EXERCISES TO COMPLETE:
• A. List each abbreviation in the note on equity release mortgages whose full term also appears in that note, and give that full term.
• B. According to the note on equity release mortgages, what does the holder of the equity tranche receive if the SPV's assets cannot pay the senior tranche in full?

***** GIVEN TEXT *****

22 Aug 2019 On the Actuarial Treatment of Equity Release Mortgages: Part Three
The vast majority of UK insurers’ investments in equity release mortgages are held in a form of structured vehicle. My previous two notes on the actuarial treatment of ERMs have focused on treatment of the underlying mortgages, and have not considered the nature and effect of these re-structuring efforts. This note considers how the previous discussions on the valuation and assessment of risk and capital requirements of ERMs can be extended and applied to the valuation and assessment of the risk and capital requirements of the types of ERM structured solutions that are currently being used by most, if not all, of the major ERM-investing UK insurance firms.
We (again) defer explicit consideration of the impact of Solvency II’s Matching Adjustment (MA) to a later discussion. An appropriate MA treatment can only be developed and evaluated after the fair valuation and risk and capital requirements of these assets have been assessed in the absence of the MA.
Re-structuring the ERMs – the basic idea
The basic idea is as follows. An insurer’s portfolio of equity release mortgages is placed inside a Special Purpose Vehicle (SPV). In the simplest setting, the capital structure of the SPV will have two components: a senior, or debt, component (or tranche, in SPV jargon), which promises to pay a specified set of fixed cashflows until a specified maturity date; and a junior, or equity, component (tranche), that has a claim on the residual assets of the SPV once the debtholder has been paid in full. If the assets of the SPV are not sufficient to pay the senior tranche in full, the holder of the senior tranche receives all the assets in the SPV and the holder of the equity tranche receives nothing.

***** RECORD EXCERPTS *****

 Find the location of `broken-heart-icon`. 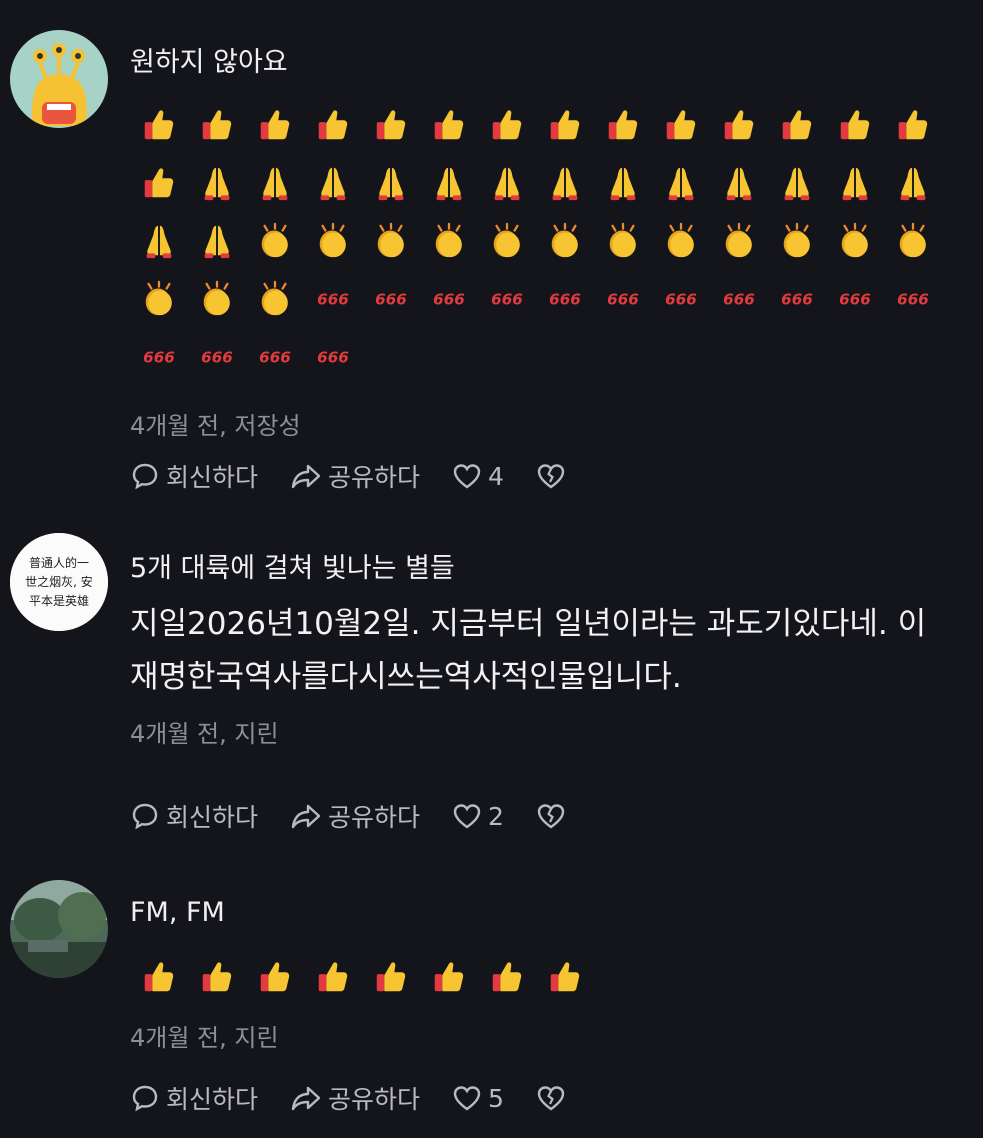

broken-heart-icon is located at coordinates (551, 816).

*****
***** RECORD EXCERPTS *****

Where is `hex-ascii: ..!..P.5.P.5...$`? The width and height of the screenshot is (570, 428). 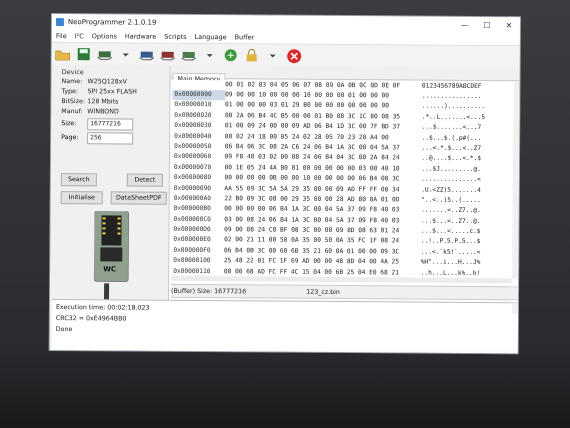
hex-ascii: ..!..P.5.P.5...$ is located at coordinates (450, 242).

*****

ANSWERS:
• A.
- ERM: equity release mortgage
- MA: Matching Adjustment
- SPV: Special Purpose Vehicle

• B. Nothing.